Sweet Hereafter, The

The Sweet Hereafter, written and directed by the Armenian- Canadian director of Exotica, Atom Egoyan, is a movingly updated version of the Pied Piper story only without the rats. This time the Pied Piper is not a businessman or a moralist but mere capricious fate which causes a school bus to run off the road and into a frozen lake where most of the children of a small Canadian town are drowned. Into this scene of appalling bereavement comes Ian Holm as a lawyer, Mitchell Stevens, who is trying to drum up business. Although it is far from clear whom he might hope to sue — the bus manufacturer? the school board? — he manages to persuade most of the parents of the dead children to join in his action. Naturally he stands to collect one third of any settlement.

But he is not altogether in it for the money. He is also the Pied Piper’s abandoned sense of justice, a man who is trying to make sense out of a senseless world by means of a desperate search for somebody, anybody, who can be made to pay when something bad happens. He has no faith except his absolute faith in guilt. “There is no such thing as an accident,” he tells Dolores, the bus driver. There must always be something that someone did wrong to make it happen. The thought that the accident might have been owing to nothing but a clumsy, stupid, unnecessary chance, that mere blind bad luck took away their children, is what neither he nor the most of the parents can bear to contemplate.

For he has another point of contact with the townspeople. His own daughter is a drug addict and has just learned that she is HIV positive. This doesn’t make any sense either. Why should a child raised with so much love (as we are told in flashback) have gone to the bad? The undeserved pain of it forms the bond between him and the parents. “We have all lost children,” he explains to the one parent who holds out against joining in his suit — a widower named Billy (Bruce Greenwood) who has lost his only children, boy and girl twins, in the accident. “They are dead to us, they kill each other in the street, or they’re wandering around the mall like zombies. Something terrible has happened to take our children away. It’s too late. They’re gone.”

It is for this monstrous injustice that Stevens plays the avenging Pied Piper. In another flashback, to the night before the accident, we hear the lovely and prodigiously talented teenage singer, Nicole Burnell (Sarah Polley), who is Billy’s babysitter, reading to his doomed twins the Pied Piper story.

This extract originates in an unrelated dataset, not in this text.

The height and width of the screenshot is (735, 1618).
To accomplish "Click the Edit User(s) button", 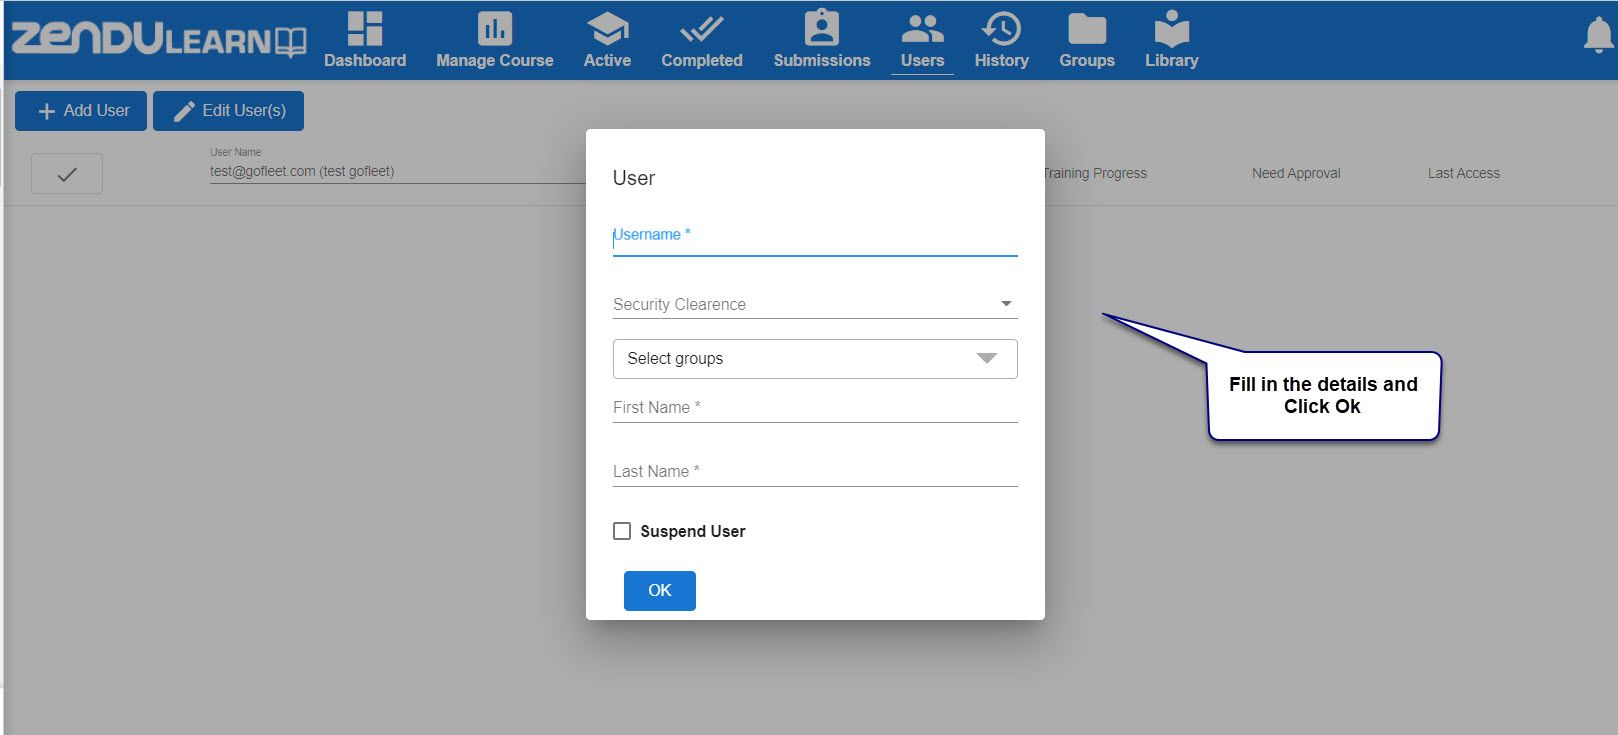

The little boy asks her why the Pied Piper didn’t just use his magic powers to make the city fathers pay him, instead of leading all the children away. “Because he wanted to punish them,” Nicole explains.

“So he was mean?” asks the boy.

“No. Not mean. Just very, very angry.”

Nicole plays the part of the little lame boy in the story. She survives the accident but is paralyzed from the waist down. Here is where the film almost goes off the rails. It should be enough for her that she suffers from her handicap as well as the guilt of separation from her playmates and the sense of her exclusion from the “sweet hereafter” on the other side of the door in the mountain promised by the Piper, where they play happily for eternity. But Egoyan feels the need to pile on the symbolism, and to make the sweet hereafter also the lost innocence taken from her by Sam, her incestuous father (Tom McCamus). The theme of child abuse really ought to be given a rest by the movies. Its appearance there has become, like that of the Holocaust or the assassination of JFK, just a cheap means of generating emotion. And bad emotion, like bad money, tends to drive out good.

But the film survives this false note. In the dénouement Nicole destroys the suit by lying at her deposition and saying that the bus driver was going 72 miles an hour (much too fast on the snowy road), even though Billy was following the bus in his pickup and knew that it was only going 50. And the bus driver’s insurance coverage doesn’t amount to much. Nicole’s father had been one of the parents most greedy to get his hands on the money. Without quite understanding, Stevens must admit defeat, and says, as Nicole leaves the room: “Any kid who would do that to her father is not normal, Sam.” The ironies involved in these two embittered fathers trying to establish a standard of normality, and of the symbol of blighted innocence standing in the the way of their desperate but twisted desire for justice, gives an oddly upbeat ending to this terrific film.